Kelo: A Solution
Jeff Taylor | June 24, 2005, 9:05pm
If I'm reading the Supreme Court correctly, if I conduct abortions on my property I'm pretty much untouchable, access to abortions being a fundamental right and all. At least I'd get some kinda strict scrutiny from the courts when the local fascists* come calling.
The big ol' stirrup chair will clash with the dinette, but you do what you have to do.
(*Sorry, I don't know what else to call the illusion of property rights, utterly subjugated to state and corporate aims.)
joe | June 25, 2005, 7:33pm | #
Has anyone else noticed the "Living Constitution"-reliant reasoning in Clarence Thomas's dissent?
"As noted above, the earliest Mill Acts were applied to entities with duties to remain open to the public, and their later extension is not deeply probative of whether that subsequent practice is consistent with the original meaning of the Public Use Clause. See McIntyre v. Ohio Elections Comm’n, 514 U.S. 334, 370 (1995) (Thomas, J., concurring in judgment).
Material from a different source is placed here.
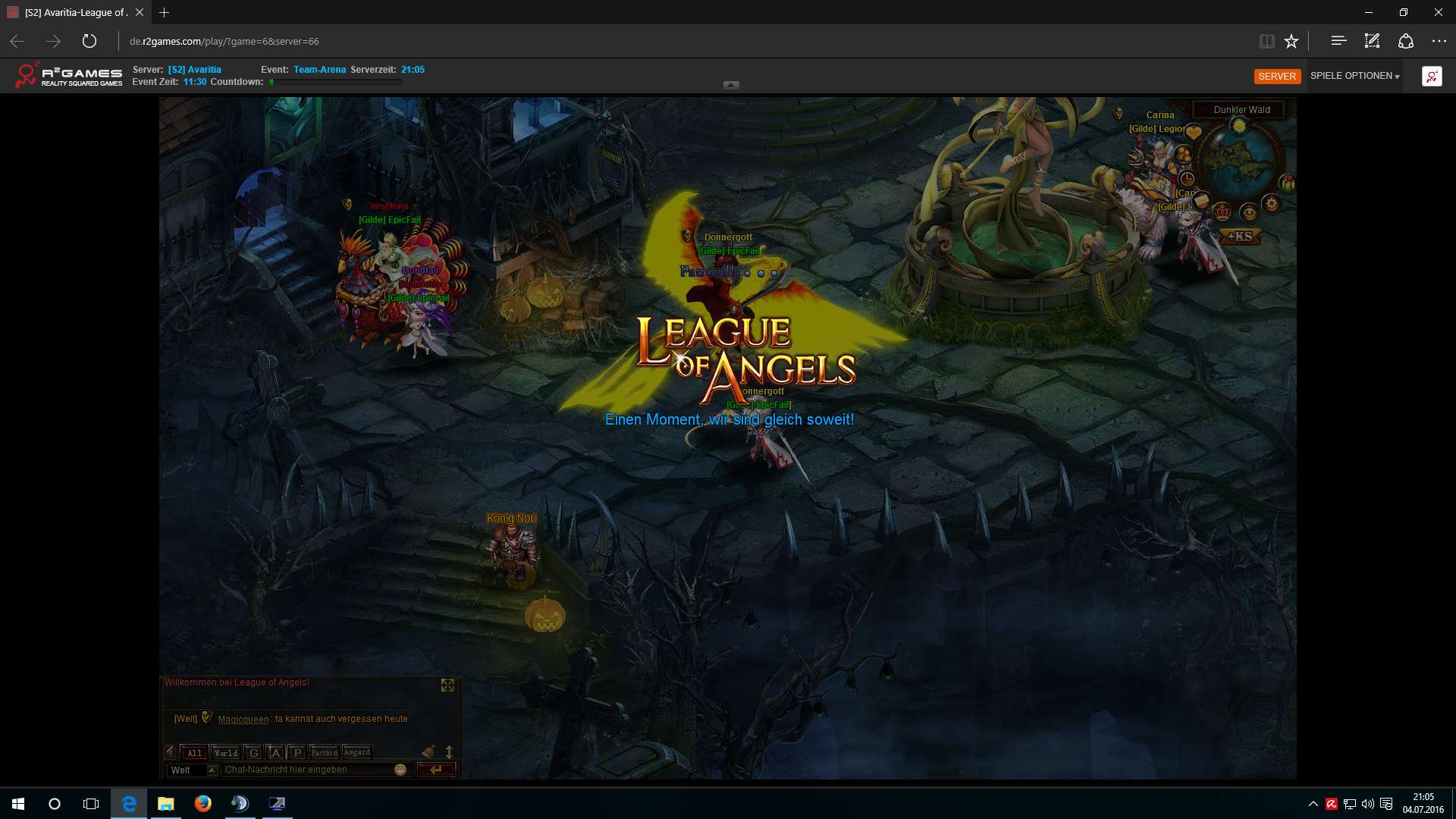Open the SPIELE OPTIONEN dropdown

point(1354,76)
At the time of the founding, “[b]usiness corporations were only beginning to upset the old corporate model, in which the raison d’etre of chartered associations was their service to the public,” Horwitz, supra, at 49—50, so it was natural to those who framed the first Public Use Clauses to think of mills as inherently public entities."
In other words, at the time of the founding, it was "natural to think of" private corporations as being public, because corporations were widely construed to exist to serve the public. Thus, taking land for their benefit did not violate the "public use" clause. But as the understandings and practices that surrounded the operations of corporations changed, it ceased to be "natural to think of" them in this way, and it became "natural to think of" them as being purely private entities, and the taking of land for their benefit ceased to meet the Public Use clause.
Which is a sound, intelligent argument - as understandings and practices change, it becomes necessary to read the meaning of the Constitution in new ways, to account for the new realities. Sometimes, as with the Mill Acts example Thomas calls out, the change of understandings and practices requires exacxtly the opposite interpretation as had formerly been applied.
The term for this recognition of the unavoidalbe realites of applying the Constitution to actual cases is "Living Constitution Jurisprudence." Or, maybe, Clarence Thomas's consitution really is dead, but the date of its passing was circa 1850.